Avigdor Lieberman, a burly, bearded politician who came to Israel from Moldova in 1978, is a divisive figure.
To his backers, he is a straight-talker who has clear-cut solutions to Israel’s problems. To his critics, he is a thinly disguised racist and a threat to Israeli democracy.
The leader of the ultranationalist Yisrael Beiteinu party, whose strongest power base is among fellow Russian speakers from the former Soviet Union, Lieberman is emerging as a potent force in the Israeli election race. He could be positioned to play a key role in the formation of the next Israeli government after voting this Tuesday.
Polls show Lieberman’s party winning as many as 19 seats in the 120-member parliament, overtaking the center-left Labor party as the third-largest faction in the legislature. Both leading contenders for prime minister, opposition leader Benjamin Netanyahu and Foreign Minister Tzipi Livni, could find it hard to form a coalition without Lieberman.
His popularity has been boosted by the nationalist fervor generated by the recent war against Hamas in Gaza and by discontent with leaders of mainstream parties who are seen as offering little new, analysts say.
At a time when the Obama administration is pushing to revive Mideast peace efforts, Lieberman opposes talks with the Palestinians based on an exchange of land for peace.
But Lieberman’s main targets are Israel’s Arab citizens, who he insists should be made to sign a loyalty oath and commit to national service before receiving the standard identity card that affirms citizenship.
“Without loyalty, there is no citizenship,” says his party’s campaign slogan, plastered on billboards and repeated on television ads.
Lieberman also advocates a land swap in which areas of Israel with large concentrations of Arabs would become part of a Palestinian state while Israel would annex areas of the West Bank with large blocs of Jewish settlements.
About 20 percent of Israel’s 7 million citizens are Arabs, and a dozen serve in parliament.
Lieberman says extremism and identification with Israel’s enemies are spreading among its Arab citizens, some of whom took to the streets last month to demonstrate support for Palestinians who were under Israeli bombardment in Gaza.
“Israel is under a dual terrorist attack, from within and from without,” Lieberman told a security conference on Monday. “Terrorism from within is always more dangerous than terrorism from without.”
Ahmad Tibi, an Arab lawmaker who is a frequent target of Lieberman’s broadsides, said he expected the international community to boycott an Israeli government that would include Lieberman, as European leaders did when far-right leader Joerg Haider joined Austria’s government in 2000.
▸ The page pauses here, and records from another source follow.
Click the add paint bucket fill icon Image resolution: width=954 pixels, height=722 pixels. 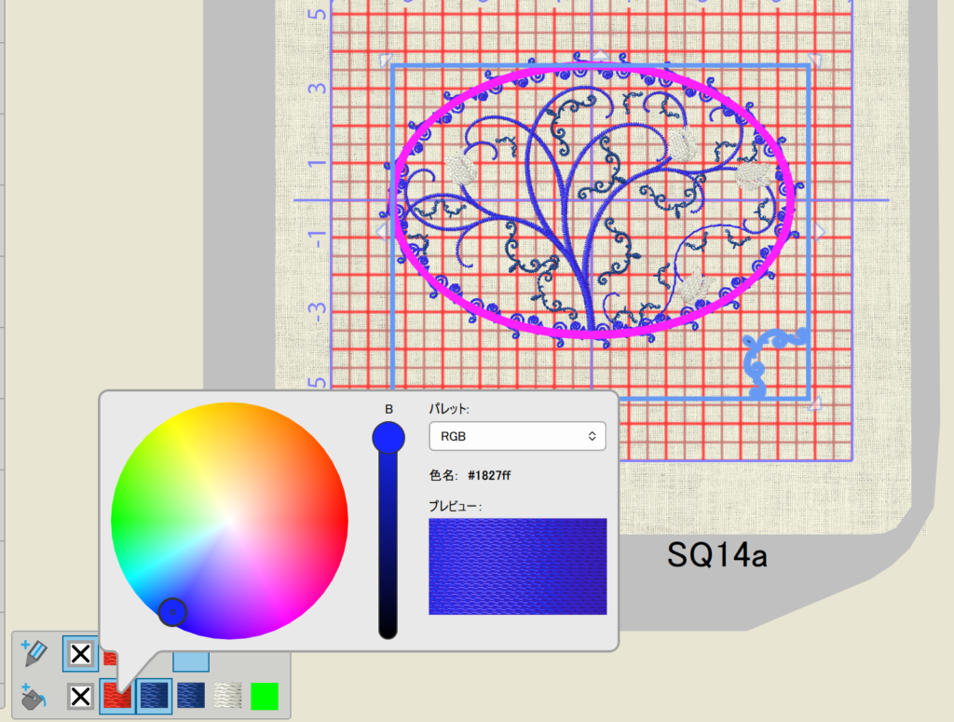(x=34, y=696)
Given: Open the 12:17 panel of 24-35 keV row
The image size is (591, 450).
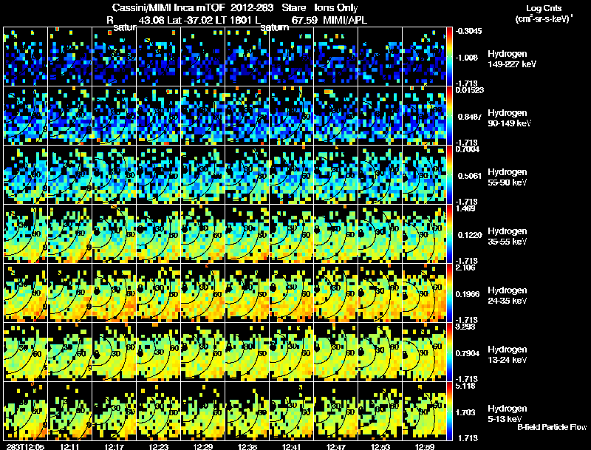Looking at the screenshot, I should pos(115,293).
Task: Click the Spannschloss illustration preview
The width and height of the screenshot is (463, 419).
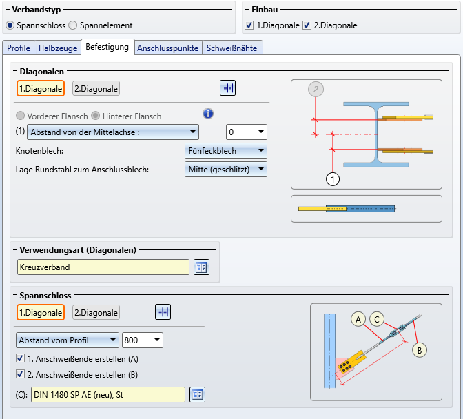Action: 376,351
“Haider was local, and his racism was directed against immigrants and foreigners,” Tibi said. “The Israeli fascist model is unique, because we are talking about an immigrant who directs his racism against the indigenous people, against us.”
Tibi said Lieberman was promoting a “politics of hate, which is very popular in the aftermath of a war, and he is touching the lowest common denominator of the Israeli public.”
Yehuda Ben Meir, a public opinion expert at the Institute for National Security Studies in Tel Aviv, said that while Lieberman’s party started off representing Russian-speaking immigrants, it has now broken into the Israeli mainstream, bolstered by candidates who are not newcomers, like Danny Ayalon, a former ambassador to Washington.
Ben Meir said the party gained further ground during the Gaza war when Israeli Arab legislators loudly denounced the military campaign, riling many Jewish Israelis who saw them as giving comfort to the enemy.
“The war in Gaza, like any war, raises patriotic feelings, and there was a sense of being isolated internationally, with your back to the wall, a feeling of sticking to your tribe, and he answers to this,” Ben Meir said.
Riding the patriotic wave during the fighting, Lieberman led an attempt in parliament to have Arab parties disqualified from running in the elections, but the move was overruled by the Supreme Court.
A resident of the West Bank settlement of Nokdim, Lieberman, 50, served as a minister in the outgoing Israeli government but resigned to protest the renewal of peace talks with the Palestinians at a conference in Annapolis, Md., in 2007.
His ministerial portfolio was the threat from Iran, and he has been outspoken about the subject. “A nuclear Iran is like Hitler with nuclear weapons,” Lieberman told the Haaretz newspaper in a recent interview.
In 2005, Lieberman was fired from the Cabinet by then Prime Minister Ariel Sharon when he opposed Israel’s withdrawal of settlements and troops from the Gaza Strip.